PROVIDED PASSAGE >>
-- begin --
# Clover plot drawing too many deer!



## bishs (Aug 30, 2000)

Last August I put in an acre of Ladino clover and field rye. The rye was 6 inches tall by fall and the deer were using it good. This spring the clover is a foot tall and the rye is over 5 foot tall, the clover and rye have choked out all the weeds. It is a fantastic plot, but it is drawing too many deer. The deer are severly damaging my silky dogwood shrubs. I have about 8 acres of them and they are about 2 foot tall. The deer have eaten all this seasons new growth on all the shrubs! The deer are munching my shrubs on there way to the foodplot. They have also attacked my apple trees and have actually ripped limbs off the trees. I plan on spreading milgronite fertilizer around the trees to try to keep them away.


----------



## Bob S (Mar 8, 2000)

Bishs, remember that come October I`m sure there are many members of this site who will be glad to help you thin the deer from your food plots. Doesn`t that even sound like a good idea for a member`s outing?


----------



## Steve (Jan 15, 2000)

Sounds like a good problem to have.


----------



## bishs (Aug 30, 2000)

Yea thats what happens when you plant shrubs for deer. What is amazing is that my property is in southern Saginaw county. It is in an area that has 10-15 deer a mile. It is one of the lowest deer densities in southern Michigan. I believe I am drawing deer in from a long ways because there are no soybeans up, because of the rain delays farmers are having. During bow season I will usually see 1 or 2 deer a hunt, we don't have the deer density problems of Michigan's southern counties. 

When I purchased the property it was 40 acres of crop land with no woods. I have planted over 10,000 seedlings since 1994 and it gets discouraging when I see acres of shrubs that are 5 to 6 years old that are only 2 feet tall.


----------



## Tom (Sep 12, 2000)

If the deer are eating the shrubs/bracnhes that is a indication that your forage crops aretoo stemmy and need to be mowed to a height of about 4 inches. If the ph has dropped the crops may also may start becoming acidic and bitter.


----------



## leon (Jan 23, 2000)

Bishs, I've had good success in protecting young apple trees from overbrowsing by using three 6' T-posts staked in a triangle around the tree and then surrounding the posts with a piece of 10' by 5' remesh, the wire material used in concrete work. You end up with a 3.5 foot diameter strong mesh cylinder protecting each tree. The posts cost about $2 each and the remesh about $3 for ten feet if you buy a 150' roll. You'll have $10 into each apple tree, but each of them will be fully protected from deer browse until they are big enough to withstand a little browsing. I have dozens of apple trees protected in this manner right in the middle of my food plots and the deer can't get to them because of the mesh protectors.

I've planted apple trees with and without the mesh side by side and the unprotected trees don't make it. The deer ravage them and, in most cases, they die. In contrast, the mesh protected trees have a very high survival rate and grow rapidly protected from browsing. I have somewhere around a hundred trees protected in this manner and I won't plant an apple tree in deer country without the mesh cylinder. 

You might also consider cutting your clover once or twice a summer to keep it young and tasty. This works well for me and may also keep the summer browsing deer from eyeing up your shrubs and apple trees. 

Good luck and good hunting.


----------



## bishs (Aug 30, 2000)

Thanks for the advice! That sounds like a good idea with the wire mesh. If I don't do something they will surely kill my trees. As soon as the pheasants are done nesting I will cut the clover. Maybe that will keep them from searching out my shrubs.


----------
-- end --
MATERIAL PROVIDED >>
-- begin --
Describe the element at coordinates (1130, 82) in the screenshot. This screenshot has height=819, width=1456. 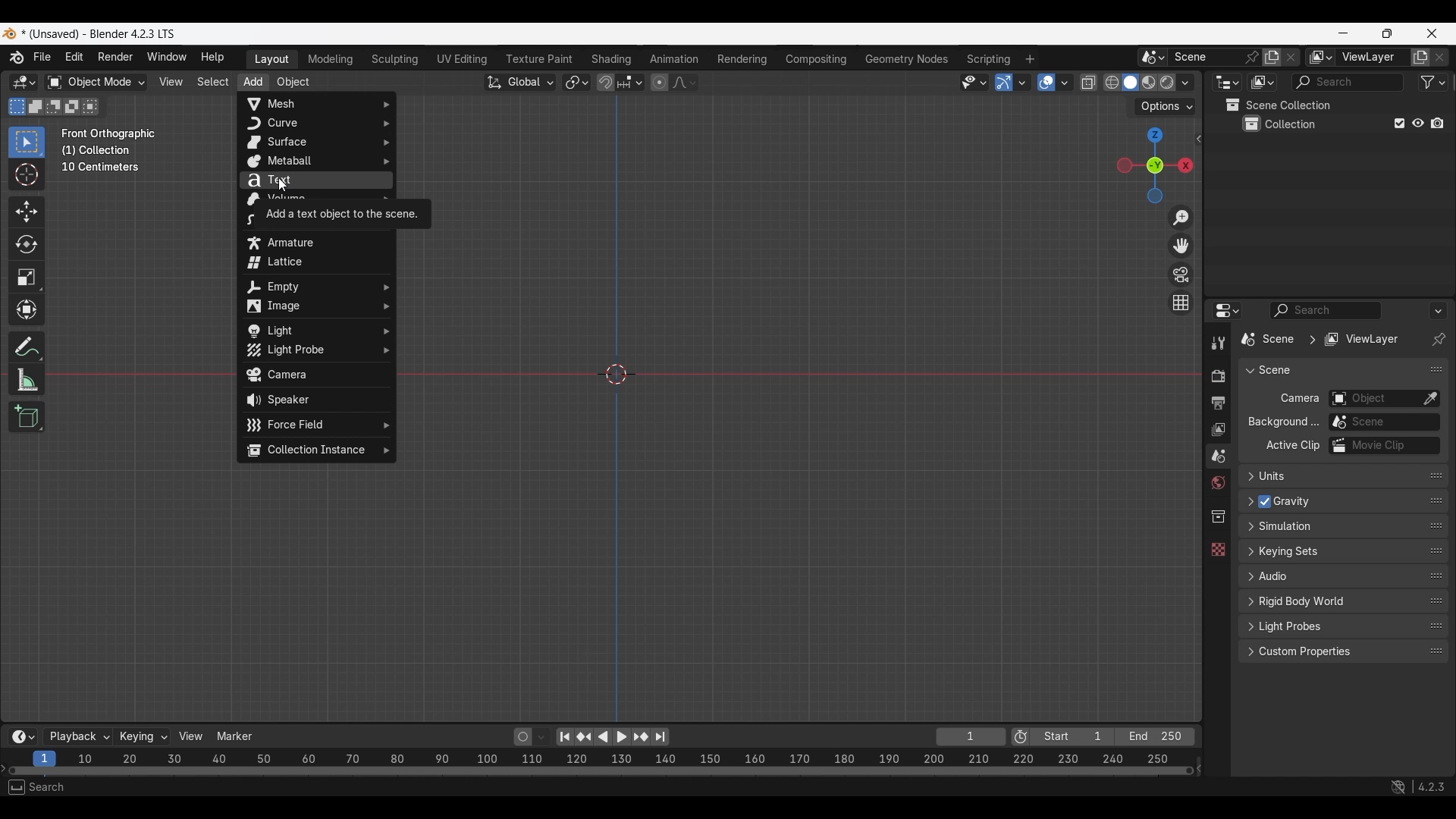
-- end --
TASKS TO COMPLETE >>
a) List the usernames of everyone who posted in the clover plot thread.
b) Edit the clover plot thread by giving again the part that opens with the words containing "## Steve (Jan" and closes with "Michigan's southern counties.", with "soybeans" changed to "corn".

OUTPUTS IN ORDER >>
a) bishs, Bob S, Steve, Tom, leon

b)
## Steve (Jan 15, 2000)

Sounds like a good problem to have.


----------



## bishs (Aug 30, 2000)

Yea thats what happens when you plant shrubs for deer. What is amazing is that my property is in southern Saginaw county. It is in an area that has 10-15 deer a mile. It is one of the lowest deer densities in southern Michigan. I believe I am drawing deer in from a long ways because there are no corn up, because of the rain delays farmers are having. During bow season I will usually see 1 or 2 deer a hunt, we don't have the deer density problems of Michigan's southern counties.